» Written tasks:
1. In the observability page, which file defines all of the custom signals?
2. Write the next part of the observability page, picking up after its last sentence.

» Text provided:
-------
Observability

Overview

The API ships traces, metrics, and logs to Azure Monitor (Application Insights + Log Analytics) in non-dev environments via UseAzureMonitor() in Program.cs. In Development, OTel is wired up but the Azure exporter is off (set Telemetry:ConsoleMetrics to true to dump metrics to stdout instead).

This page lists the custom signals — the bits beyond what Azure.Monitor.OpenTelemetry.AspNetCore gives you for free — and how to query them.

Custom signals

All defined in FormationTelemetry.cs.

Activity sources

Source	What it spans
`Formation.Handlers`	LiteBus command + event handlers (one span per call)
`Formation.Search`	Full-text search operations
`Formation.Browser`	Browser-emitted spans propagated up via headers

Histograms (meter `Formation.API`)

Metric	Unit	Tags	Source
`formation.handler.duration`	ms	`command`	`InstrumentedCommandMediator`
`formation.event.duration`	ms	`event`	`InstrumentedEventMediator`
`formation.search.duration`	ms	`entity`	`FormationTelemetry.SearchScope`
`formation.efcommand.duration`	ms	`command_type`, `success`	`SlowQueryLoggingInterceptor`

Span events

Event	Where	Attributes
`ef.slow_command`	Current Activity (any)	`db.command_type`, `db.duration_ms`, `db.success`, `db.statement` (4 KB max), optional `db.param.*`

The ef.slow_command event fires whenever an EF Core DbCommand exceeds Telemetry:SlowQueryThresholdMs (default 500). It hangs off whatever Activity is current at the moment EF runs the command — so you’ll see it nested inside the controller / command handler / event handler that triggered it. If no Activity is current (e.g. background work), the slow command is logged via ILogger instead, which still ships to Log Analytics.
-------
» Source data:
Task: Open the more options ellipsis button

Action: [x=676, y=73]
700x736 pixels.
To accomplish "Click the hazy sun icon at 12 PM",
-------
» Results by task:
1. FormationTelemetry.cs

2.
Runtime metrics (`OpenTelemetry.Instrumentation.Runtime`)

Wired up via .AddRuntimeInstrumentation() in Program.cs. Publishes the standard .NET runtime counters under dotnet.* — note these were called process.runtime.dotnet.* in earlier versions of the package; the 1.15.x line uses the shorter form that ships in customMetrics. The most useful ones for chasing latency stalls:

Metric	Tags / dimensions	What it tells you
`dotnet.gc.collections`	`gc.heap.generation`	Per-generation collection rate (gen0 / gen1 / gen2). Spikes in gen2 line up with heap-pressure stalls.
`dotnet.gc.last_collection.heap.size`	`gc.heap.generation`	Heap size per generation, sampled. Sudden drop = a Gen 2 collection just happened.
`dotnet.gc.pause.time`	—	Cumulative seconds the runtime spent paused in GC. The sharp number for “is GC the bottleneck”.
`dotnet.gc.heap.total_allocated`	—	Lifetime allocation total (bytes). Rate-of-change under load is the allocation-pressure signal.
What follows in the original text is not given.